Immunofluorescence staining:
Immunofluorescence staining was performed as previously described[60]. Briefly, mice were perfused intracardially with ice-cold PBS, and brain samples were collected and followed by fixation in 4% paraformaldehyde overnight at 4℃ and then dehydrated sequentially by 15% and 30% sucrose solutions. After being frozen in OCT, the brain samples were sliced into 10 µm-thick coronal sections by a freezing microtome (Leica CM 1950, Germany). Followed by washing three times with PBST for 10 min per time, the brain sections were incubated with 5% goat serum at room temperature for 1 h and then incubated at 4℃ overnight with the following primary antibodies: anti-Sphk1 (1:50, cat. #10670-1-AP, proteintech, China), anti-Iba-1 (1:200, cat. #GB15105-100, Servicebio, China), anti-GFAP (1:1000, cat. #PA1-10004, Thermo Fisher Scientific, USA), anti-NeuN (1:500, cat. #94403, Cell Signaling Technology, USA), anti-CD31 (1:500, cat. #MAB1398Z, Merck, Germany), anti-Claudin-5 (1:100, cat. #34-1600, Thermo Fisher Scientific, USA), anti-Occludin (1:100, cat. #33-1500, Thermo Fisher Scientific, USA), anti-ZO-1 (1:100, cat. #21773-1-AP, proteintech, China), anti-Mfsd2a (1:1000, a homemade rabbit polyclonal antibody validated in our previous study)[61], anti-Cavoelin-1 (1:1000, cat. #3267S, Cell Signaling Technology, USA), anti-cleaved-Caspase-1 (1:100, cat. #89332S, Cell Signaling Technology, USA), anti-GSDMD (1:100, cat. #39754S, Cell Signaling Technology, USA). In the following day, the brain slices were incubated with fluorescence-conjugated secondary antibodies (1:500, Jackson Immuno Research, USA) for 1 h at room temperature. Slides were mounted in anti-fade reagent with DAPI (cat. #S2110, Solarbio, China) and imaged with a fluorescence microscope (Zeiss Axio Imager Z2 with Apotome.2).
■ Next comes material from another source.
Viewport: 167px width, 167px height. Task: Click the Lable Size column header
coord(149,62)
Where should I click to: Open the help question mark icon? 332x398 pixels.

Enzyme-linked immunosorbent assay (ELISA):
Enzyme-linked immunosorbent assay was performed according to manufacturer’s instructions. Serum from humans and mice were obtained by centrifugation of blood at 4℃ for 20 min, and the supernatant was used for subsequent experiments. The levels of S1P were measured using commercial ELISA kits (cat. #RXJ106471H, Ruixin, China).
Real-time qPCR (RT-qPCR):
Total mRNA was extracted from tissues and cells with the kits according to the manufacturer's instructions (Vazyme, China), followed by cDNA conversion using a high-capacity cDNA reverse transcription kit (Vazyme, China). The mRNA expression of each gene was analyzed by RT-qPCR using SYBR Green Mix (Vazyme, China) and the LightCycler 96 instrument (Roche, Swiss). Data were normalized to internal control gene β-Actin. The following primer sequences were used: Human: SPHK1 forward primer: TCTGCTTGGTCCAATGTGCAA, SPHK1 reverse primer: GGAACAGTTCGTGTCATCCTC. NLRP3 forward primer: GATCTTCGCTGCGATCAACAG, NLRP3 reverse primer: CGTGCATTATCTGAACCCCAC. ACTB forward primer: GCTGCATTTAGTGGCCTCATT, ACTB reverse primer: GCAAGGCATAACCTGATGTGG. Mouse: Sphk1 forward primer: GCAACGTGGAATCACCACTGA, Sphk1 reverse primer: CAGCCAGTAGTCTGTGGACTC. Nlrp3 forward primer: ATTACCCGCCCGAGAAAGG, Nlrp3 reverse primer: TCGCAGCAAAGATCCACACAG. Actb forward primer: ATGACCCAAGCCGAGAAGG, Actb reverse primer: CGGCCAAGTCTTAGAGTTGTTG.
RNA-seq analysis:
Human peri-hematomal brain tissue that was confirmed by computed tomography and intraoperation were used for RNA-sequencing. According to a previous report[62], RNA extraction and quantification were executed, followed by sequencing of the total RNA profile with HiSeq 4000 (Illumina, USA).
Statistical analysis:
Data analysis was employed by GraphPad Prism (Graph Pad Software, USA). All data were expressed as the mean and standard error of the mean (mean ± SEM). Difference significance of two groups was assessed using Student’s t test or non-parametric Mann-Whitney test. For comparisons of three or more groups, one-way ANOVA followed by Tukey’s post hoc test was used to compare the difference significance among multi groups. Statistical significance was defined as p < 0.05.